Finnegan Paul Brooks
Finnegan Paul Brooks
Fresh Blood Lost in the City
Cóż to za szaleństwo w jej oczach?! Finn aż uniósł brew, kiedy dziewczyna oblizała się po wargach. No cóż, wyglądało to.. Okay, powinien się przyznać - w pewien sposób zachęcająco.
No napiszę do Ciebie na insta, jak coś. ─ zaśmiał się, kręcąc głową. Przynajmniej widać było, że dziewczyna naprawdę lubiła to, co robi. A to jest jednak bardzo ważne.

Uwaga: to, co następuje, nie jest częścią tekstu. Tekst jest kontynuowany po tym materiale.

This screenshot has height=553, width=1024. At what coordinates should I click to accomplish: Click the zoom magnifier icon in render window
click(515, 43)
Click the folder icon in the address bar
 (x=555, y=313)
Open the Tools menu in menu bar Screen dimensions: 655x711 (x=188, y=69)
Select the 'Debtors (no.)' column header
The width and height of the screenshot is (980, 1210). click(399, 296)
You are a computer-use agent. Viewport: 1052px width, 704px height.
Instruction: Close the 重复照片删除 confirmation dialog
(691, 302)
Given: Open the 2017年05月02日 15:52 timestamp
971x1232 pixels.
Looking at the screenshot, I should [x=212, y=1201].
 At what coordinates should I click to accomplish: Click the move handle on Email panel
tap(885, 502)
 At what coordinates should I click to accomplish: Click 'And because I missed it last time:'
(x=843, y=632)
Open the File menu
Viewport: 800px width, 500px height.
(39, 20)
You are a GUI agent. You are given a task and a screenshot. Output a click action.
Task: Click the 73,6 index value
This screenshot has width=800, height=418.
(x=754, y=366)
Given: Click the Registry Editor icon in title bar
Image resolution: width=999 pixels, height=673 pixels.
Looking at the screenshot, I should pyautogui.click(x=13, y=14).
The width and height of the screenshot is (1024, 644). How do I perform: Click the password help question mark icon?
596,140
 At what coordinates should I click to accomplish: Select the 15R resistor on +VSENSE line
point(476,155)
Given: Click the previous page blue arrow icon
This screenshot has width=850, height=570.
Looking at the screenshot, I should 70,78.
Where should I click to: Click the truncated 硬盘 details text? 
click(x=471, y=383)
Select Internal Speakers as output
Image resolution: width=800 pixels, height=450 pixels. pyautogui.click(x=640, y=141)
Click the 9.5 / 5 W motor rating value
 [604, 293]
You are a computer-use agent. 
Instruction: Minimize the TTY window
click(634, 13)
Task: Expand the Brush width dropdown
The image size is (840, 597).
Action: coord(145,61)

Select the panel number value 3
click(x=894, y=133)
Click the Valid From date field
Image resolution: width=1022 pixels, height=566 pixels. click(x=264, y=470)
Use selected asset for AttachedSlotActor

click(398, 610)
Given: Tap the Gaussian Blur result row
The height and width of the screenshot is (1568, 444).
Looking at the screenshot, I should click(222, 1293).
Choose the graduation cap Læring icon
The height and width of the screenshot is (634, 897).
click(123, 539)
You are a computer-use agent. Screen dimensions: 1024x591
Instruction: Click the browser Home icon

Bez elementu rozrywki można się w pracy zanudzić na śmierć. Zwłaszcza, jeżeli ta praca to powtarzająca się czynność. U Finna w sklepie przynajmniej można było się czasem natknąć na jakichś ciekawych ludzi, załapać czasem spoko kontakty. Ewentualnie pośmiać się z tych dziwniejszych osobistości, bo przecież ekscentrycznych artystów nie było mało w świecie.
Ło jaka zła, jaka zła! ─ znowu z jego ust wybrzmiał śmiech. Kto by pomyślał, że Willow taka delikatna!  Chill, babe. ─ Ja już wiem, że tak. ─ puścił jej oczko, a chwilę po tym na jego twarzy pojawiła się ciekawość. ─ A cóż to za interes? Tylko nie mów, że basen. Najpierw to musi ze mnie trochę zejść. Poza tym, zjadłbym coś.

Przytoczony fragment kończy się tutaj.